この録音がなされた1970年代以降、様々な名指揮者・名オーケストラが数々の名演を繰り広げるにつれ、演奏解釈も徐々にこなれ、同時にオーケストラの演奏技術や録音技術も飛躍的に向上しました。個人的に言えば、まだまだ「惑星」演奏の過渡期にあった録音なのではないかな、と思っています。決して悪い演奏ではないのですが、強くお薦めはできません。
02.
メータのこの演奏はしばしば「野生的」と表現されています。ところが私が聴くところ、それほど豪快というわけではなく、むしろ小澤のように緻密な構成によって成り立っているようでした。同時代に同じくアメリカで「惑星」を録音した、バーンスタインやスタインバーグの方が、テンポだけにものを言わせてずんずん進んでいく分だけ、よっぽど野生的かもしれません。

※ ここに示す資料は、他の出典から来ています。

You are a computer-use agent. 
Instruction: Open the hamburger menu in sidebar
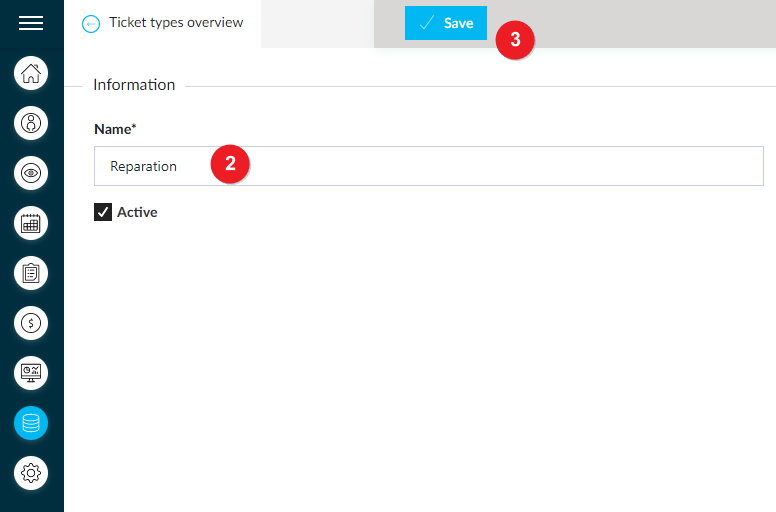(31, 23)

しかし、野生的でなくともこの「惑星」が意欲的かつ挑戦的であることは疑いありません。「火星」は前二者ほど速くはありませんが、ティンパニや金管を前面に出して実に闘争的です。私が持っているCDの中では最も遅い部類に入る「土星」も、意外と力強い印象を与えます。なんだかんだ言って「惑星」の中で私が一番好きなのがこの演奏です。

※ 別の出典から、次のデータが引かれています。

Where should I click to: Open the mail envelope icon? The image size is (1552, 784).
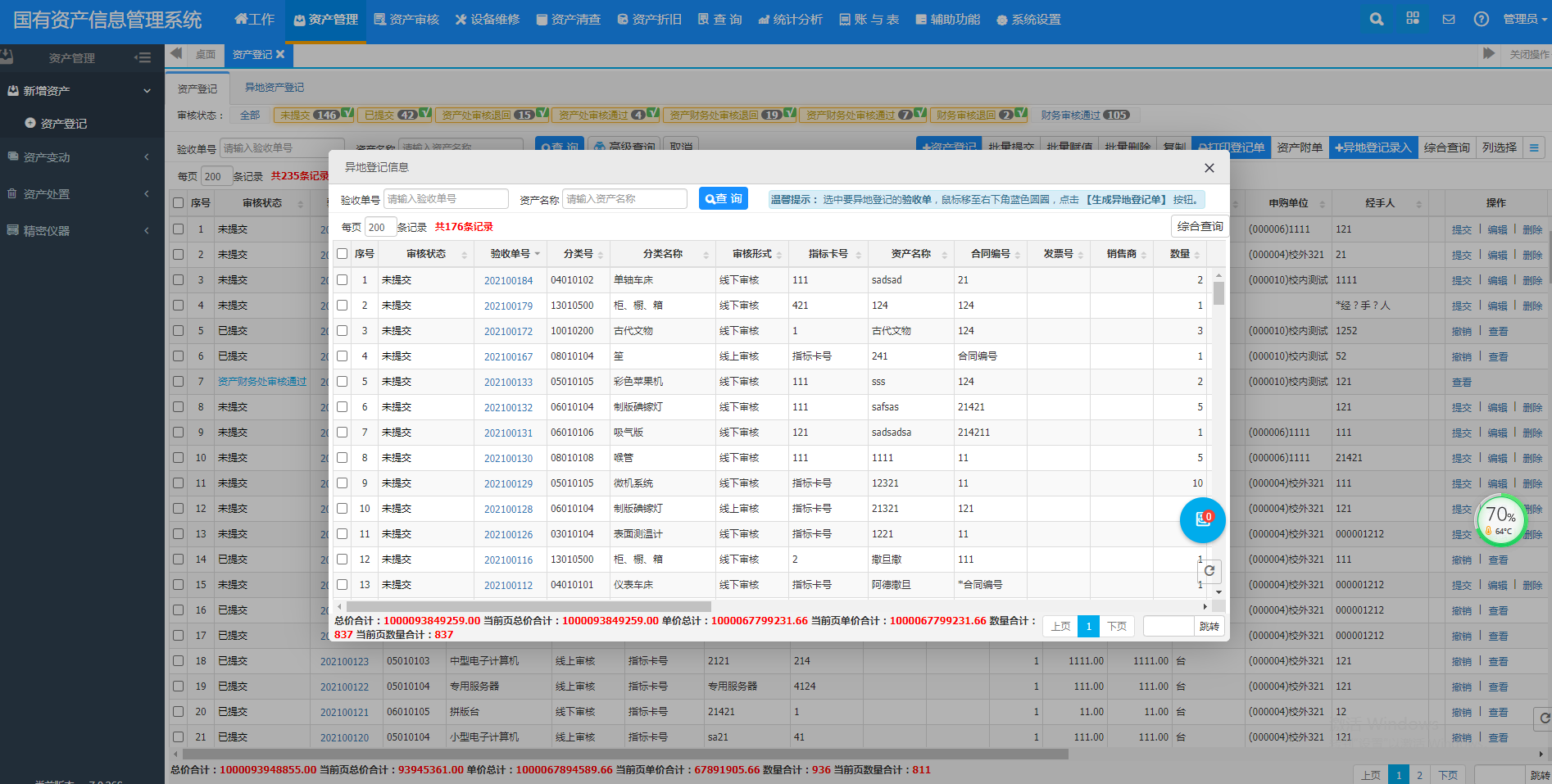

また、メータ本人よりむしろ、このCDの録音が野性味を引き立てているのかもしれません。楽器の響きを直接集音したような感じで、特に「火星」のテューバの響きは他のCDではなかなか味わえません。臨場感の面ではやや劣るかもしれませんが、決して各楽器の音が混濁しているわけでもなく、最終的に激しいメータの演奏の録音としては適しているように思います。
03.
全体的に軽快なテンポで演奏していて、初めて聴く人には特にお薦めできる一枚です。
1000円という安い値段も魅力ではないでしょうか。
「スター・ウォーズ」が入っているのも良いと思います。
又、他の指揮者のものでは、ボールト/ロンドン盤、デュトワ/モントリオール盤、
カラヤン/ベルリン・フィル盤をお薦めします。
04.
スターウォーズ組曲の演奏について、ライナーノートによると、 「一流指揮者とオーケストラが映画音楽を演奏した」ということが、 録音当時(1970代初頭)はセンセーショナルに報じられたそうです。 今では、一流オケが映画音楽を演奏しても誰も驚きませんが、 そんな時代があったのですね。ホルストにせよ、ウィリアムズにせよ、演奏は華やかできらびやか。 心を宇宙に解き放ってくれるようです。 宇宙に心遊ばせる、必聴の一枚。
05.
最近流行ったJ-POPで平原綾香さんが歌っているJupiterで有名になった曲ですが、クラシックファンは昔から知っているよ、と言う方が多いと思うクラシックとしてはポピュラーな曲です。 カラヤン指揮の重厚且つ遅めのテンポの表現とは違い、メータの指揮は軽快なテンポで非常に聞きやすく、私はこれがスタンダードと思っています。もちろんカラヤンにはカラヤンの持ち味があり捨てがたいのですが、クラシックも聴いてみようかなと思う方からクラシックに通じている方まで満足できる演奏と言えます。 また、映画スターウォーズのテーマも入っており、こちらだけでも聴く価値は十分にあると思います。 また演奏に癖がないこと、メータの若い時の良さも十分に聞きごたえのある1枚と言えます。 平原綾香のJupiterだけでなくたまにはクラシックの醍醐味を味わうのもおつなものですよ。